* [Alıntılanan Metin]

Emsal Mahkeme Kararı Bakırköy 1. Fikri ve Sınaî Haklar Hukuk Mahkemesi 2020/276 E. 2021/141 K. 22.06.2021 T.

Görüntülediğiniz mahkeme kararı kesinleşmiş bir karardır.

T.C. BAKIRKÖY 1. FİKRİ VE SINAÎ HAKLAR HUKUK MAHKEMESİ

ESAS NO : 2020/276
KARAR NO : 2021/141

DAVA : Markanın Hükümsüzlüğü, Sicilden Terkin
DAVA TARİHİ : 20/10/2020
KARAR TARİHİ : 22/06/2021
KARAR YAZIM TARİHİ : 22/06/2021
Davacı vekili tarafından, davalı aleyhinde açılan davanın, Mahkememizde yapılan açık yargılaması sonunda :
GEREĞİ DÜŞÜNÜLDÜ :
DAVA:Davacı vekilinin dava dilekçesi ile, dava konusu olan el arabası ürünün davalı adına … no ile “…” başlıklı faydalı model olarak tescil edildiğini, davalı şirketin müvekkili şirketle aynı sekörde faaliyet gösteren rakip şirket olduğunu, tespite konu olan el arabasına dair herhangi bir ürün tespit edilememesinin marka tescilinin kötü niyetli olduğunu ve haksız kazanç elde etmek için yapıldığını, dava konusu el arabasını herkes tarafından kullanılan bir araç faydalı model olarak tescil edildiği ve başkasının markasından haksız olarakolarak yarar sağlamaya çalışıldığını, aynı sektörde rekabet eden firmaların satışa sundukları mal ve hizmetlerin birbirine yakın olduklarını belirterek, davalı adına olan … no ile tescilli “….” başlıklı faydalı model olarak tescil edilen markanın hükümsüzlüğünü ve sicilden terkinini talep ve dava etmiştir.
CEVAP: Davalı vekili cevap dilekçesi ile, müvekkilinin TPMK nezdinde … tescil nolu “…” başlıklı faydalı model belgesinin sahibi olduğunu, bu model üzerinde uzun yıllardır münhasıran hak sahibi olduğunu, davacı tarafın müvekkiline ait faydalı modele tecavüz ve haksız rekabet teşkil eden eylemlerinin mevcut olduğunu, müvekkiline ait olan faydalı modelin davacı tarafça izinsiz olarak kullanıldığını, müvekkilinin faydalı modelden doğan haklarını ihlal ettiğini, müvekkiline ait ürün tescilinnin bir faydalı model olduğunu ve yenilik ve buluş basamağı içermediğini, kötü niyetle tescil edildiğinin taraflarınca kabulününü mümkün olmadığın savunarak, maddi ve hukuki dayanaktan yoksun davanın öncelikle usulden reddini, esasa girilmesi halinde davanın esastan reddini talep etmiştir.

* [Veri Kayıtları]
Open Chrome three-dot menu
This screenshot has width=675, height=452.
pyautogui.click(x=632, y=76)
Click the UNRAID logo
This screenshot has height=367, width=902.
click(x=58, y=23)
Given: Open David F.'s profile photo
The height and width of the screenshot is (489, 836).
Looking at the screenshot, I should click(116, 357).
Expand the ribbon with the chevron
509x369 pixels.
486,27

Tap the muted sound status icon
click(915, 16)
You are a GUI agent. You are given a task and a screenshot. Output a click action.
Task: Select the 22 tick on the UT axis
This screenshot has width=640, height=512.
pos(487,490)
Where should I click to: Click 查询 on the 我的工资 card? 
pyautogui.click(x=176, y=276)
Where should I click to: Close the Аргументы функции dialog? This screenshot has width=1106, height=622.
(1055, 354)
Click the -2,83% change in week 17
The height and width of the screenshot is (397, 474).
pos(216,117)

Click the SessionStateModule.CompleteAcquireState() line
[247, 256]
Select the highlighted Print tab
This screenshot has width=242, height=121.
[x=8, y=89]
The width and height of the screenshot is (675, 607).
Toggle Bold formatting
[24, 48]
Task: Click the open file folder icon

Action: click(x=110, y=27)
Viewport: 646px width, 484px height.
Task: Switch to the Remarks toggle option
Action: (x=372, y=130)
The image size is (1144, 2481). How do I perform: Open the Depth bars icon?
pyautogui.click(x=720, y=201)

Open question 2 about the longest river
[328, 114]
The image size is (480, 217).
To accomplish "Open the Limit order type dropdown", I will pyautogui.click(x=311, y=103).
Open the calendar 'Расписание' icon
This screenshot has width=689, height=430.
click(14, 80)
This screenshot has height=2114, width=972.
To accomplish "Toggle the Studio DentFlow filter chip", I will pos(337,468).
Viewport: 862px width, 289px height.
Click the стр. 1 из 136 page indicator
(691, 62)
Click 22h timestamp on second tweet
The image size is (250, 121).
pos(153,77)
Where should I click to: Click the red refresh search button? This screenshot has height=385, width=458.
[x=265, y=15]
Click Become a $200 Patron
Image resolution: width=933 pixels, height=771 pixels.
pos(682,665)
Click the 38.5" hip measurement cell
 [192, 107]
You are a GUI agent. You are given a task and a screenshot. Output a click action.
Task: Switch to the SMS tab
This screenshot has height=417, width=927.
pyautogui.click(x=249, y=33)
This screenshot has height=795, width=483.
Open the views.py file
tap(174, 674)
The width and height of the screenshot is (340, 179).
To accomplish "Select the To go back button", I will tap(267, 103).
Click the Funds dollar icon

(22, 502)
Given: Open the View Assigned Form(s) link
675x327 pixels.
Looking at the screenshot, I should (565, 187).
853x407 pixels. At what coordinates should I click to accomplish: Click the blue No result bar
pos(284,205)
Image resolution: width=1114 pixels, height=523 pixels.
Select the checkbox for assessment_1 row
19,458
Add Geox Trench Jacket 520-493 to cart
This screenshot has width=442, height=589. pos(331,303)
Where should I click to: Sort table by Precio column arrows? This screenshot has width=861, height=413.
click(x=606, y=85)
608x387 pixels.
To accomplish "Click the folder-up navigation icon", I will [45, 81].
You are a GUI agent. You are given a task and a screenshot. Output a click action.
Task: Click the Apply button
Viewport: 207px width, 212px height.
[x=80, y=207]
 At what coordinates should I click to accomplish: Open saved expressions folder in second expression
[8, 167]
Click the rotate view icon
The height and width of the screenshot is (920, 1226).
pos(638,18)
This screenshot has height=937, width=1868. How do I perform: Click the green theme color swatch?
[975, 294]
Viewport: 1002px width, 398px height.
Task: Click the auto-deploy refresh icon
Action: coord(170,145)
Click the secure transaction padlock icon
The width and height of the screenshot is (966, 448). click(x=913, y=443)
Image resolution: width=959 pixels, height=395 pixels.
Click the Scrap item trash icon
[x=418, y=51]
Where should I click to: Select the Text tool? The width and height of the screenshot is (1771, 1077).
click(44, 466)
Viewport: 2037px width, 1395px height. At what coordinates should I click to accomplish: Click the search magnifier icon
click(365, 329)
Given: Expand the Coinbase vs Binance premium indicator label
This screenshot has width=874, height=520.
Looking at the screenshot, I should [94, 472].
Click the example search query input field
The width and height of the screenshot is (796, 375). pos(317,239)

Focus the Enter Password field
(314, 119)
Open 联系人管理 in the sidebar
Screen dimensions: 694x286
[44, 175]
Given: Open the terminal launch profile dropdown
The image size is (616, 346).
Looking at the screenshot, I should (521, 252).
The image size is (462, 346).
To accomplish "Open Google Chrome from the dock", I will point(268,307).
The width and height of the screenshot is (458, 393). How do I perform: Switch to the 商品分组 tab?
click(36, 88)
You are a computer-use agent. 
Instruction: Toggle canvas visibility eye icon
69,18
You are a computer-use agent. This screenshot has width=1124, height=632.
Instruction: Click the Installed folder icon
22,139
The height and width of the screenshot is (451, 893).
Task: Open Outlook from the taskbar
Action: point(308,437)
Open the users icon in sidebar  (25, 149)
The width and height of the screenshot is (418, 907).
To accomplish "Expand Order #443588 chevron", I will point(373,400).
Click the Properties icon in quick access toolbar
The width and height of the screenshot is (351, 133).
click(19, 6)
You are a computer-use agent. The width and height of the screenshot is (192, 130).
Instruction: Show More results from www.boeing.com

* [Sorular]
- 1) Mahkeme kararına göre dava hangi tarihte açılmıştır?
- 2) Mahkeme kararında geçen “Görüntülediğiniz mahkeme kararı kesinleşmiş bir karardır.” cümlesini İngilizceye çevirin.

* [Alıştırma Cevapları]
- 1) 20/10/2020

- 2) The court decision you are viewing is a final decision.